Cesar M Compadre
University of Arkansas for Medical Sciences, USA
Cesar M. Compadre has extensive research experience, on the development of bioactive compounds based on naturally occurring compounds, and on the use of molecular modeling in drug design and structure-activity studies. He has published over papers and over 70 patents related to the development of bioactive compounds, and one FDA approved antimicrobial technology. He has a B.S Pharm degree, and obtained his Ph.D. degree in Medicinal Chemistry and Pharmacognosy, from the University of Illinois at Chicago. He conducted postdoctoral research on structure-activity relationships studies using molecular modeling at the University of Illinois and at Pomona College working with Professor Corwin Hansch. Additionally, he had a sabbatical experience at NASA Ames Research Center in computer modeling. At the University of Arkansas for Medical Sciences he established and directs the molecular modeling facility. He has extensive research collaborations with many scientists locally, nationally and internationally.

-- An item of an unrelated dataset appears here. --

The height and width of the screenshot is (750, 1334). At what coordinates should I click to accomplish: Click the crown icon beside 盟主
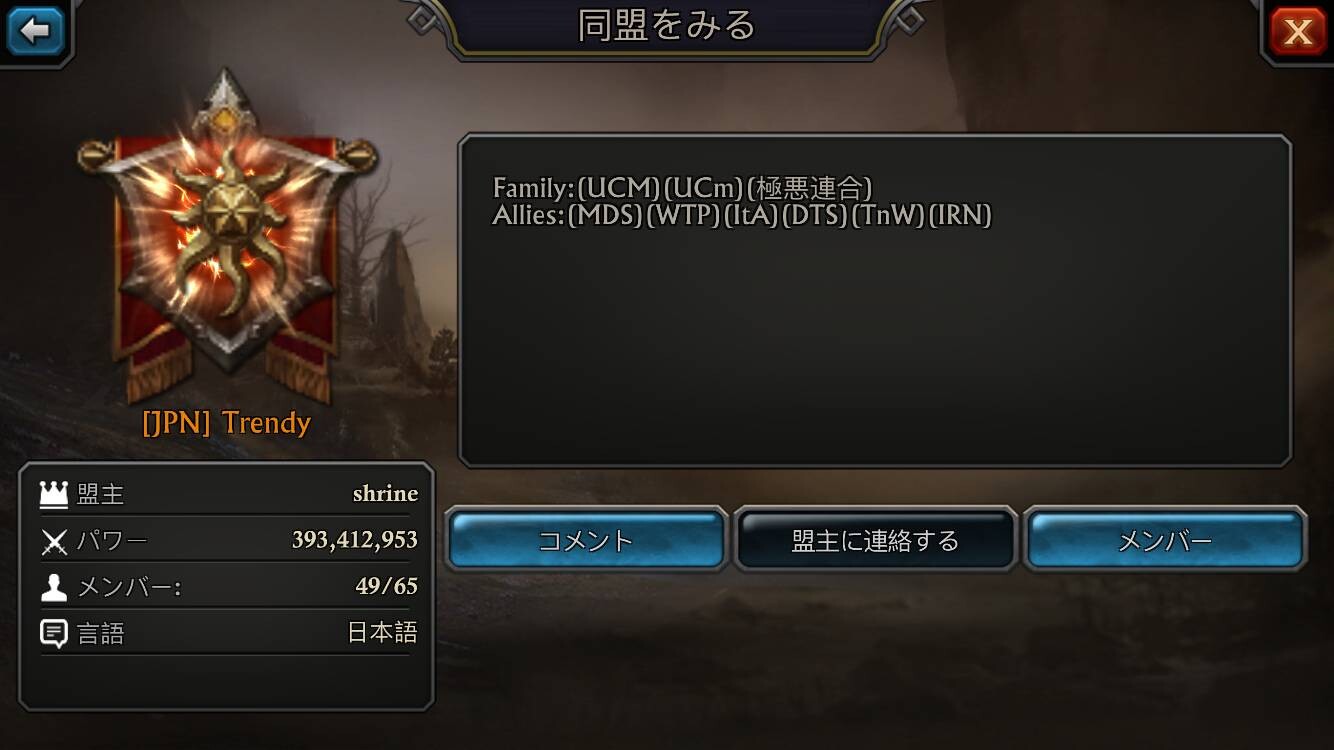53,493
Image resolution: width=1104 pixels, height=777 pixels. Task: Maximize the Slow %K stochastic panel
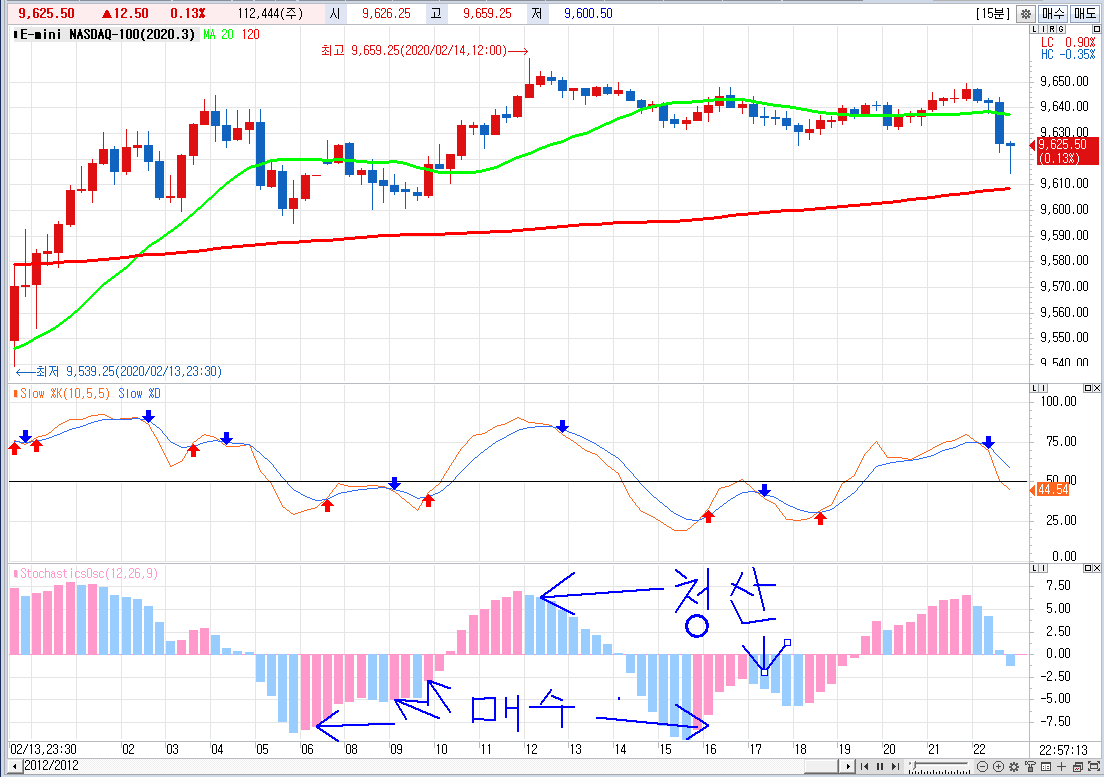click(1087, 388)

Vitamin E is composed of two series of closely related compounds, tocopherols and tocotrienols; which show a widely varying degree of biological effectiveness. In recent years, the tocotrienols have gained considerable attention because of their beneficial effects in areas such as radiation protection, cholesterol reduction and cancer treatment and prevention. Unfortunately, the potential of the tocotrienols has been hampered because their very short circulation half-life severely limits their bioavailability. Using state-of-the-art computational techniques, we have developed the tocoflexols, which are designed to overcome the limitations of the tocotrienols. This was achieved by a novel approach in which we created analogues that more effectively use the natural mechanism of retention of vitamin E components in the body. Specifically this was accomplished by designing compounds that are better accepted by alpha-tocopherol transfer protein, the liver enzyme that controls the circulation levels of vitamin E. By maintaining the bioactivity of the tocotrienols while achieving enhanced bioavailability, these compounds may have a strong potential as therapeutic agents. Structural modification of drugs to take advantage of endogenous transport systems is a novel and intriguing concept whose potential is just starting to emerge. Successful demonstration of its usefulness in this application is likely to encourage development of similar strategies for the future drug design and development in other areas of biomedical sciences.